This common purpose - the need for improved efficiency - is reflected in the consultation announced by the Government (reported in BioNews 663). The central question is how it should be achieved, the favoured option being the integration of HFEA functions into existing organisations.
Providers and purchasers of NHS care are the target audience of the consultation, and as the NHS looks to implement the NICE (National Institute for Health and Clinical Excellence) guideline more fully, regulatory cost is becoming a significant drain on resources. Thus the NHS is being asked to select the option that gives the best savings and it's that consideration that I address here.
The consultation gives three options that can be briefly summarised as:
(1) abolish the HFEA and absorb its functions into the Health Research Authority (HRA) and Care Quality Commission (CQC);
(2) as (1) but with some functions allocated to other organisations;
(3) retain the HFEA and require further efficiency savings.
The third option, I think, can be dismissed - the 'status quo' is not an optimistic long-term strategy. Actions already taken by the HFEA have made significant savings in infrastructure and administration (where office moves are concerned, for example). Further savings will need reform of the regulatory process but experience demonstrates that HFEA process changes have increased expenditure. Figures from the HFEA's reports show that between 2000 and 2009 expenditure increased from £1.7m to £7.1m while the number of clinics/treatments rose from 116/46,398 to 134/61,530 per annum. Thus, despite plans for efficiency savings, the regulatory cost per clinic rose from £14,796 to £53,843. Given this history, option (3) does not look promising.
Options (1) and (2) are similar and follow the same drive to streamline regulatory services and reduce duplication. With option (1), there is the risk that the current HFEA regulatory practices will continue under the direction of the CQC executive without significant change. Although there are senior staff savings to be made, it is unlikely that any further efficiency savings will result unless the regulatory process is also revised. The professional societies have argued strongly that process revision is both necessary and potentially cost-efficient.

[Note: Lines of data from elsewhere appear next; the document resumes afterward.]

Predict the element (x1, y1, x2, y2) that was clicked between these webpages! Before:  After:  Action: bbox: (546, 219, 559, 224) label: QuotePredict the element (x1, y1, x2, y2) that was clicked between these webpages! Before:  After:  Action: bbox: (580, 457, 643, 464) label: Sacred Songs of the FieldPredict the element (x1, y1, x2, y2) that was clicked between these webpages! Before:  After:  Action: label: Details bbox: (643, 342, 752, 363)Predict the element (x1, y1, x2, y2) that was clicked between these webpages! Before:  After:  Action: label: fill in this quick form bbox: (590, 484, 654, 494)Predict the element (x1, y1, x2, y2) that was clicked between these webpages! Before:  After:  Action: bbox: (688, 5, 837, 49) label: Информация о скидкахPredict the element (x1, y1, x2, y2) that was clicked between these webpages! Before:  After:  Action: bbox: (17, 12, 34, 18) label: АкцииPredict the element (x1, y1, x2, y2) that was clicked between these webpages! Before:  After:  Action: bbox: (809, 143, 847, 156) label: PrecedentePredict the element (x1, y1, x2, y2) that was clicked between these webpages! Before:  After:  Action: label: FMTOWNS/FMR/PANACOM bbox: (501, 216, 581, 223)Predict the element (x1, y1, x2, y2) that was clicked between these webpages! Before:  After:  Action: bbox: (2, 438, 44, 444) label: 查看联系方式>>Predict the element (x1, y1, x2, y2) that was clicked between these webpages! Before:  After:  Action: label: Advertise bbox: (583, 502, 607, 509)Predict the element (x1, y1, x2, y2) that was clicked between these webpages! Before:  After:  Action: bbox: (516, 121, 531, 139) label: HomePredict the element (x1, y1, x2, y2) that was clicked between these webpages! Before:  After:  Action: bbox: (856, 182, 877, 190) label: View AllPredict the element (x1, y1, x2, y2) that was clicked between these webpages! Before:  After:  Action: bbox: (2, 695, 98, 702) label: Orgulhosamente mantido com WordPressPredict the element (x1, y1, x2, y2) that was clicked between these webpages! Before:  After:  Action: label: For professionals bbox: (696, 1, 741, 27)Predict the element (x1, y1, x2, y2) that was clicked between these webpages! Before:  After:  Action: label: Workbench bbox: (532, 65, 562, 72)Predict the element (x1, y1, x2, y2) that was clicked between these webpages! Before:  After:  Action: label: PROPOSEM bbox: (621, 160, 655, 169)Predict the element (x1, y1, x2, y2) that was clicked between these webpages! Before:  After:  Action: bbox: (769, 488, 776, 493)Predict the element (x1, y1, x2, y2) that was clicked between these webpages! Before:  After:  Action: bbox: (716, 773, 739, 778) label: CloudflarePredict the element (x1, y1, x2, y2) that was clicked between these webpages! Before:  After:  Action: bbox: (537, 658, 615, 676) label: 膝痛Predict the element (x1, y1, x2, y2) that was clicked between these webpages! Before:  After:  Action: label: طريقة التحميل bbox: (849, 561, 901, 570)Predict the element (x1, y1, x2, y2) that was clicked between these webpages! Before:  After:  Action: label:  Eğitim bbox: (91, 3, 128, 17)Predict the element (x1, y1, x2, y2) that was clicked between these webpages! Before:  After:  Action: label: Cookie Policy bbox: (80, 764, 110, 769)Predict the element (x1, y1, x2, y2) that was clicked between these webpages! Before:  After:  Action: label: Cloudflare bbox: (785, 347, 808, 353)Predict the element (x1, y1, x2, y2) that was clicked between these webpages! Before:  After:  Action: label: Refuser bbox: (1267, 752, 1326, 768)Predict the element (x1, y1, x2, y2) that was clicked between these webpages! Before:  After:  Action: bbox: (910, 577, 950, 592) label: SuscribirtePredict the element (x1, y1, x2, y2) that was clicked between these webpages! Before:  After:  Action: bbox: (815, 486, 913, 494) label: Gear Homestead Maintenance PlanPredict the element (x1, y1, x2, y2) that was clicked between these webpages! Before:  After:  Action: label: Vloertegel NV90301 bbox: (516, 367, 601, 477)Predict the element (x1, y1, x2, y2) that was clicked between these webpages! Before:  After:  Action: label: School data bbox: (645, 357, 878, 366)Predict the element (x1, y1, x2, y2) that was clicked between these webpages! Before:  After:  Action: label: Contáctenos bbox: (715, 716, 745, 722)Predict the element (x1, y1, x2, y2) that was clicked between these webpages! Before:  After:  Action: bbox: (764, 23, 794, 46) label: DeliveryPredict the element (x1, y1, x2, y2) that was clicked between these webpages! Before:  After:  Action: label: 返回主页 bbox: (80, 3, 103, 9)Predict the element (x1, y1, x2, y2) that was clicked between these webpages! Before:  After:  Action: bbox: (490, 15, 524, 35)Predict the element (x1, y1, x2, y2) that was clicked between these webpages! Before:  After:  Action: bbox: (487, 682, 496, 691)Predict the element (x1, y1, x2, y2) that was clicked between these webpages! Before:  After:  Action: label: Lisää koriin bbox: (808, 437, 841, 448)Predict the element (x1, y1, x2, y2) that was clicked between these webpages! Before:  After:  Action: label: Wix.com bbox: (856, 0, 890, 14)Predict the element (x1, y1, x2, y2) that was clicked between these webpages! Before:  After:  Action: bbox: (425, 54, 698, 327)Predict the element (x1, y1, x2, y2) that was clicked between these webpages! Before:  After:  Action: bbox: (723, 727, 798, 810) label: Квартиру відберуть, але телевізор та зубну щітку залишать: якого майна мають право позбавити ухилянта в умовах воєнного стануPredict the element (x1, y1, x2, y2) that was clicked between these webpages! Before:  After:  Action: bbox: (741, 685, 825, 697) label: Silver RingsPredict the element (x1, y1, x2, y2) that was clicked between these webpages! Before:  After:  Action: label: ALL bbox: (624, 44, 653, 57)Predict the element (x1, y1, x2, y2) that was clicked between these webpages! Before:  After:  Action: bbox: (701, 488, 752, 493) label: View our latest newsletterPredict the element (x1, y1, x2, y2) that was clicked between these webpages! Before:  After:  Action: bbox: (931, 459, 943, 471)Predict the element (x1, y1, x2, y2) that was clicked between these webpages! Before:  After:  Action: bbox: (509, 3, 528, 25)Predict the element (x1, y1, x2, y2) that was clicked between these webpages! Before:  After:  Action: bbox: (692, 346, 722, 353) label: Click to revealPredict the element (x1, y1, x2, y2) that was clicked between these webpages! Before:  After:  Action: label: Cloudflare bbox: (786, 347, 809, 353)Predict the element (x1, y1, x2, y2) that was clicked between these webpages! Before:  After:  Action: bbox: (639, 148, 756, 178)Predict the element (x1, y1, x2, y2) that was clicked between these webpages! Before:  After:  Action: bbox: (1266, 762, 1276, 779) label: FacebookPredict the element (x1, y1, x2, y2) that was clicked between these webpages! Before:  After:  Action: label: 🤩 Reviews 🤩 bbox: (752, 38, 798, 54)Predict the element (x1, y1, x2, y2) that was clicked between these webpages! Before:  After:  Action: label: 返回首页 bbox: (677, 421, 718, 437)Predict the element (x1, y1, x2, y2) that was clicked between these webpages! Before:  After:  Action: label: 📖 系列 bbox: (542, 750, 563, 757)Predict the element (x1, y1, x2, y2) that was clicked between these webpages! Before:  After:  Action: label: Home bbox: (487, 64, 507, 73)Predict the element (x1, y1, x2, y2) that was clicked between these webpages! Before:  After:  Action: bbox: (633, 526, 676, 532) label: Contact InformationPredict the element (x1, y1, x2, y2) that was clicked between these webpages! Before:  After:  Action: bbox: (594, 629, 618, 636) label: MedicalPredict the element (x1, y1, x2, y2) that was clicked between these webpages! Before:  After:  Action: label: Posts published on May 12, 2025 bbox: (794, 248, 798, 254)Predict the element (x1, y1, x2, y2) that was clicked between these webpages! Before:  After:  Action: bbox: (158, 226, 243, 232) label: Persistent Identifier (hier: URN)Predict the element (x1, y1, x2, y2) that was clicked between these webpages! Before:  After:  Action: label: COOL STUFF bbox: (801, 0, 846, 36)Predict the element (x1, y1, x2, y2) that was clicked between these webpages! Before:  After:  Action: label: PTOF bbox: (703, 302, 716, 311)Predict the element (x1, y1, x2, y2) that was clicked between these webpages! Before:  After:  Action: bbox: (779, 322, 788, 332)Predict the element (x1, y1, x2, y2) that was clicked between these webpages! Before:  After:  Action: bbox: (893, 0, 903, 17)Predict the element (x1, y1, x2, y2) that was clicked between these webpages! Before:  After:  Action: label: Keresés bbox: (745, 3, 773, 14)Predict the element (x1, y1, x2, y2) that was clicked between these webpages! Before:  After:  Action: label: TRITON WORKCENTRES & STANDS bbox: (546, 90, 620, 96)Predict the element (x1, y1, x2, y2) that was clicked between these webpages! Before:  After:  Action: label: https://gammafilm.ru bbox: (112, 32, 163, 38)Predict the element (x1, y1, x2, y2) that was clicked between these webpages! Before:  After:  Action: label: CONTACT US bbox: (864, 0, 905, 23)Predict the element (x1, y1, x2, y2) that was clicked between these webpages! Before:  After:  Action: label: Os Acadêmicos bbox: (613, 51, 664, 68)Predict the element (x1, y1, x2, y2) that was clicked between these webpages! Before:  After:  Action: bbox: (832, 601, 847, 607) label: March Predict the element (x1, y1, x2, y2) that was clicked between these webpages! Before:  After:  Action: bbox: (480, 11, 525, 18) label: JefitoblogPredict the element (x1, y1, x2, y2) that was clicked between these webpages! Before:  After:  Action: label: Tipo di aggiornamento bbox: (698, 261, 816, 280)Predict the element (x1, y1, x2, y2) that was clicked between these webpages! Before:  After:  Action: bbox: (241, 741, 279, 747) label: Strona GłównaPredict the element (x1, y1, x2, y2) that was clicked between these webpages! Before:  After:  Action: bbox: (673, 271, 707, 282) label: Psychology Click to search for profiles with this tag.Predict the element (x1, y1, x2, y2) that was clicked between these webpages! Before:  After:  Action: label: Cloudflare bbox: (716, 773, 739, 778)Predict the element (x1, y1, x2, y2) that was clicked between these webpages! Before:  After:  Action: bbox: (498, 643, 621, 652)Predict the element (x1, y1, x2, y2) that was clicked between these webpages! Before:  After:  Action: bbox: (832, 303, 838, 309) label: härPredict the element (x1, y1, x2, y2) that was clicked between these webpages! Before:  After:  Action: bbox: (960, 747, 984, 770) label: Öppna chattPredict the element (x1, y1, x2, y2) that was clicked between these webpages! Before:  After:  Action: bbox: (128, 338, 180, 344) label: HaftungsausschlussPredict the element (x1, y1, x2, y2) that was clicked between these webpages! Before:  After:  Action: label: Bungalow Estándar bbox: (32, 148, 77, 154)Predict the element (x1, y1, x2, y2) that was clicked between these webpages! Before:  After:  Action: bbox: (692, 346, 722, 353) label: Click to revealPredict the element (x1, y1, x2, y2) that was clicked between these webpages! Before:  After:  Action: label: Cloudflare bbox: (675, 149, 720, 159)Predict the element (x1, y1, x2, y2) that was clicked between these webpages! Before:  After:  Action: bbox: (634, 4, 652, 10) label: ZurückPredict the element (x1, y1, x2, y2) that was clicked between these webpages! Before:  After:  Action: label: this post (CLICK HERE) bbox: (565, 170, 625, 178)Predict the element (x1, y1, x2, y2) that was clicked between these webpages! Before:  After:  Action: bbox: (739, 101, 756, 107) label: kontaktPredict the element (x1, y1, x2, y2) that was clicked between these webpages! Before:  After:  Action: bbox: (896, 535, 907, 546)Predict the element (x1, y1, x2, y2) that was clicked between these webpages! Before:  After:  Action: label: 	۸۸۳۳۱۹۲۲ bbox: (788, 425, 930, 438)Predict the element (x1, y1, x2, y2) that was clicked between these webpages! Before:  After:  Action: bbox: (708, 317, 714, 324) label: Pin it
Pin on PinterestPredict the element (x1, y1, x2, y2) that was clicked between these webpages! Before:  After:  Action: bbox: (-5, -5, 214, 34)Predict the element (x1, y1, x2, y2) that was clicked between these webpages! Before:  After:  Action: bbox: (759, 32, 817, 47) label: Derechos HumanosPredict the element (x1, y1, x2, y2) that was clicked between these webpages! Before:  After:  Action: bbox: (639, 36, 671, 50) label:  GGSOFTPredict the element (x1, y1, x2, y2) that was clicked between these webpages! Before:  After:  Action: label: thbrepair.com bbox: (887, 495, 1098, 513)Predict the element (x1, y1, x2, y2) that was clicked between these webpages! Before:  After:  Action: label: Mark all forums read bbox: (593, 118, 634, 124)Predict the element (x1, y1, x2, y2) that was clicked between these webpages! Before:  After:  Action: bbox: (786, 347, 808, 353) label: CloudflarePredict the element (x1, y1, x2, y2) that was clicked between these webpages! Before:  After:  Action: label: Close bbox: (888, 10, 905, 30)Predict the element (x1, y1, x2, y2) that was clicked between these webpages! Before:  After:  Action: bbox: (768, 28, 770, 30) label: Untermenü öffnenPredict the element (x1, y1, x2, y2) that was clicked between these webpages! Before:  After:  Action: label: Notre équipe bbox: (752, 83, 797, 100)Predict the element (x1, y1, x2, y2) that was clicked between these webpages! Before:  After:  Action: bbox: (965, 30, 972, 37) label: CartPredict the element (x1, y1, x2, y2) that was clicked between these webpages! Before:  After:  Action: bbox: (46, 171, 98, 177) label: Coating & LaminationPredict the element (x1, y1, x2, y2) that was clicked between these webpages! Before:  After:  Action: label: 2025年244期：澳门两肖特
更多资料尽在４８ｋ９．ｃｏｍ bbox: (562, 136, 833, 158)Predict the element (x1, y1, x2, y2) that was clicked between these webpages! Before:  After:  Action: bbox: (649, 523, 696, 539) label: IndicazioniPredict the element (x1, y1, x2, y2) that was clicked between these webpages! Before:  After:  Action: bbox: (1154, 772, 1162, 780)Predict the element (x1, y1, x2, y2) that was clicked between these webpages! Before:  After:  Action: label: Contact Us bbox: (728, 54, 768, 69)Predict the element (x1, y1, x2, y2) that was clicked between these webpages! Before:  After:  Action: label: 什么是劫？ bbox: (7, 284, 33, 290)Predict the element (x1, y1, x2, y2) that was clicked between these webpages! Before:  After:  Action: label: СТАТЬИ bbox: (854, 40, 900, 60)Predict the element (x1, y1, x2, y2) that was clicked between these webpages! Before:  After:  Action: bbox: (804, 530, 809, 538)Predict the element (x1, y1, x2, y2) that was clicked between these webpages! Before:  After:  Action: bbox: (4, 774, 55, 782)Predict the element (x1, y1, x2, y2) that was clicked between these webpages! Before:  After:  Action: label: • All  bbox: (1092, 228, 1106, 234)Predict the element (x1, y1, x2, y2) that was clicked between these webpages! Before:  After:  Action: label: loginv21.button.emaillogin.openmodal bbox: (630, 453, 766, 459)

Option (2) has the advantage that it is more likely to force change but risks fragmentation and continuing duplication so needs to be considered carefully. However, there are two functions that sit more comfortably elsewhere. Firstly, policy decisions should be made by an accountable body and it is logical that this should be a Department of Health-led function. Although high profile, policy issues arise infrequently and are probably better dealt with on an ad hoc basis by relevant bodies for each issue.
Secondly, donor-conceived adults wanting to trace their donor are in a similar situation to adopted adults tracing birth parents. The expertise and support needed is not found in the CQC. Devolution of these functions should improve practice. Cost savings are anticipated as, with minimal investment, the work could be absorbed into existing organisations.
HFEA data collection and storage has primarily related to clinic licensing. Thus it is probably best that this stays with the CQC. Current HFEA procedures for data collection have been criticised and much simpler methods are proposed by the professional societies. If adopted, these could replace the HFEA register without the loss of data, and would represent significant cost savings for both the clinics and the regulator.
There remains a concern that the CQC has little experience of laboratory accreditation. Nonetheless, the principles of regulation within a quality management system are generic and collaboration between the professional societies, the current HFEA expertise and the CQC should provide an appropriate structure against which a compliance assessment can be made that could improve efficiency.
The transfer of research regulation from the HFEA to the new HRA has been widely supported. Apart from the statutory requirement for licensing, all the HFEA regulatory oversight duplicates that of the National Research Ethics Service (NRES). Experience tells us that the NRES process is more efficient and ethically robust, particularly since it works within the context of other medical research.
Potential cost savings of the transfer to the HRA are unclear because not all research-related activity costs are identified in the HFEA accounts. Nonetheless, the HFEA has only 27 research licences compared with about 6,000 projects regulated by NRES so it is likely that the work could be absorbed with minimal additional resources.
Providers who anticipate that reforms will ease the regulator's requirement for compliance are misinformed. This reorganisation is an opportunity to improve efficiency. With appropriate support from the professionals, it could be more robust but justifiable and accountable.
Purchasers who are concerned that compliance against standards might fall with a revised regulatory process should be reassured. The most important issues relating to the creation and use of embryos remain subject to primary legislation. There is a significant opportunity to cut costs but this will require radical change.